Jan Czul plonge dans le passé pour interroger frontalement notre époque avec « Les Races »

Jan Czul plonge dans le passé pour interroger frontalement notre époque avec « Les Races » - Critique sortie Théâtre Alfortville Théâtre-Studio d’Alfortville
Jan Czul © DR

Théâtre Studio / d'après Ferdinand Bruckner / mise en scène et dramaturgie de Jan Czul

Publié le 24 avril 2024 - N° 321

Adapté de la pièce éponyme de Ferdinand Bruckner, écrite en 1933, le spectacle de Jan Czul met le théâtre d’actualité en abyme : il plonge dans le passé pour interroger frontalement notre époque. 

« Il ne faut pas si longtemps pour que l’œil humain s’accommode aux ténèbres. »

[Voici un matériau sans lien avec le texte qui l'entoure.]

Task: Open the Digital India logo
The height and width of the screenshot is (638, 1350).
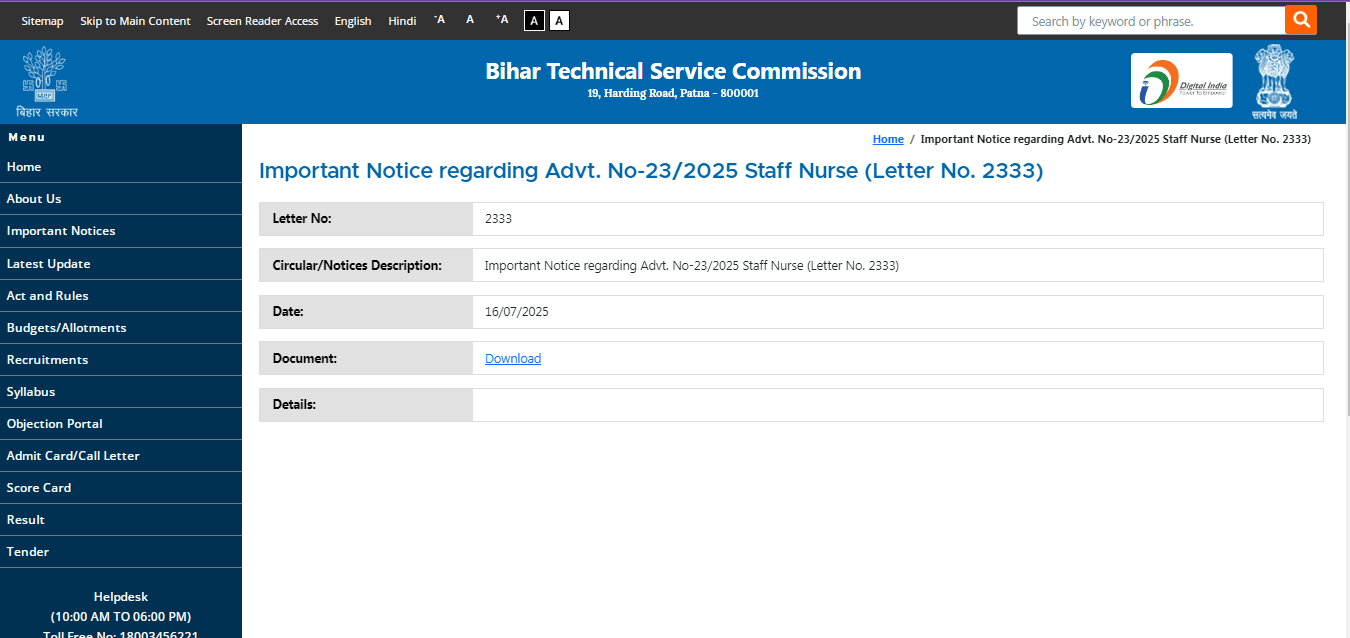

« Entre lectures, résidences et répétitions, je travaille ce texte depuis trois ans et j’ai l’impression que l’actualité est venue à nous ! Lorsque Bruckner l’écrit en 1933, il utilise la fiction mais évoque l’actualité et ce qui vient de se passer en Allemagne. Ce qu’il dit de la jeunesse allemande de 1933 résonne fortement aujourd’hui. Je suis en lien avec Johann Chapoutot, historien spécialiste du nazisme. Nous avons pu discuter de cette époque et surtout de la fin de la République de Weimar, durant laquelle nous voyons comment le nazisme a pris la place que le parti de centre-droit lui a laissée : la résonnance avec l’actualité est assourdissante ! La pièce de Bruckner a été créée en France au théâtre de l’Œuvre, le 8 mars 1934. Que raconte-t-elle aujourd’hui, 90 ans plus tard ? On suit un jeune étudiant allemand, en couple avec une jeune fille juive. Il plonge dans le nazisme : sa séparation amicale et amoureuse s’accompagne de la découverte d’un élan de vie, d’une camaraderie nouvelle, de l’espoir d’une nouvelle époque. Chaque scène est une situation de l’intime, hyper concrète.

Mehr licht !

Bruckner utilise la fiction pour parler du réel. Il y a donc un trouble à créer. Ce pourquoi en parallèle de ce qui se passe sur scène, j’ai choisi de projeter un documentaire utilisant tous les codes de réalisation de ce type de film, afin de créer un dialogue avec les situations au plateau, et ainsi nous plonger directement dans l’intime des personnages. Une phrase du romancier hongrois Péter Nádas m’a guidé : « il ne faut pas si longtemps pour que l’œil humain s’accommode aux ténèbres ». J’essaie donc d’apporter le plus de lumière possible dans ces ténèbres. Le texte de Bruckner offre de très belles lueurs d’espoir et d’humanisme. Il nous donne à voir combien la tâche d’être humain est difficile, cela résonne en nous et nous questionne intimement. J’essaie de me dégager de l’imaginaire collectif de la Shoah pour en revenir à 1933, aux prémices, au moment où ce qui s’est passé ensuite est encore inimaginable. Je veux interroger cette normalité terrifiante à laquelle on s’habitue. »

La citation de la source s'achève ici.